A 42-year-old woman presents to the clinic with a 4-week history of nonproductive cough, progressive dyspnea on exertion, and joint pain. During this time she has developed night sweats and moderate fatigue. She was born in the United States and denies travel outside the country, homelessness, or incarceration. Review of systems highlights the fact that she recently visited an optometrist secondary to blurred vision, but a change in glasses did not improve the symptom. A 5-lb unintentional weight loss is noted in her chart since her last clinic visit 3 months ago. Current vital signs include BP 110/68, HR 88, RR 22, and oxygen saturation 95% on room air. Her lungs are clear, but she has mild peripheral lymphadenopathy, with bilateral supraclavicular and axillary nodes up to 2 cm in size. The nodes are rubbery and nontender. A chest radiograph performed in your office indicates bilateral hilar lymphadenopathy, with a small area of infiltrate in the right upper lobe.

Of the following, which is the best next step in management of this patient? 

A. Place a tuberculin skin test to assess for active TB infection
B. Arrange for biopsy of a lymph node
C. Arrange for repeat chest x-ray in 3 months
D. Begin empiric anti-tuberculous therapy
E. Begin empiric corticosteroids

Correct Answer is B

Comment:

This patient presents with a likely diagnosis of sarcoidosis.
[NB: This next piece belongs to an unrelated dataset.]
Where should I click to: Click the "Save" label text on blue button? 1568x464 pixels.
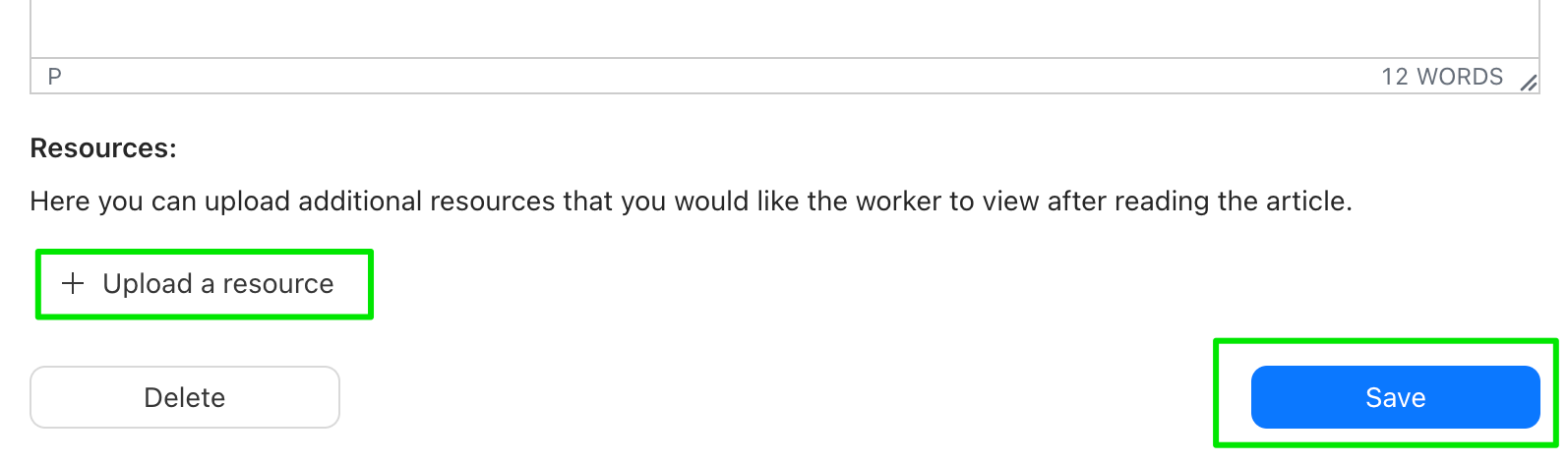coord(1395,397)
The differential diagnosis includes tuberculosis (made less likely by her paucity of risk factors) and lymphoma. Sarcoidosis affects the lung in over 90% of patients. Although any organ can be affected by sarcoidosis, skin and eye are often involved. Joint involvement occurs in 10% to 20% of patients, usually affecting knees and ankles. The acute arthritis (often associated with hilar lymphadenopathy) is usually self-limited, but the chronic arthritis can be destructive. The diagnosis of sarcoidosis is made through a combination of clinical and pathologic findings. Although there are several other reasonable “best next” approaches to this patient (including clarification of the x-ray findings with a CT scan, performing additional blood work such as a blood count, hemoglobin, peripheral smear, angiotensin-converting enzyme level), biopsy is necessary to establish the diagnosis. Although ACE levels are elevated in 30% to 80% of patients with sarcoidosis, its relatively low sensitivity and specificity prevent this test from replacing the need for pathologic tissue diagnosis. TB skin testing (TST) is an imperfect approach to diagnosis in the setting of concern for active TB. Some patients exhibit anergy with active TB, leading to a false-negative skin test. Many patients will have a positive skin test that reflects latent TB, atypical mycobacterium exposure, or prior BCG vaccination. If active TB is suspected, sputum smears and cultures with patient isolation would be a more appropriate choice than skin testing, although the TST may be a part of that workup. Additionally, answer a is incorrect because the test itself does not assess “active” infection. Although many patients with asymptomatic sarcoidosis can be managed with conservative therapy and close followup (answer c), the diagnosis must be crystallized first. This patient is not asymptomatic; eye, joint, and lung involvement would likely require active treatment. Beginning empiric anti-tuberculos drugs may be an appropriate step (answer d) in the management of active TB, but the patient’s negative risk factors for TB and the presence of bilateral hilar lymphadenopathy (unusual in TB except for those cases associated with AIDS) militate against empiric therapy. Steroids may very well be used in this patient (answer e) if the diagnosis of sarcoidosis is established, but other etiologies such as lymphoma and TB must be ruled out first.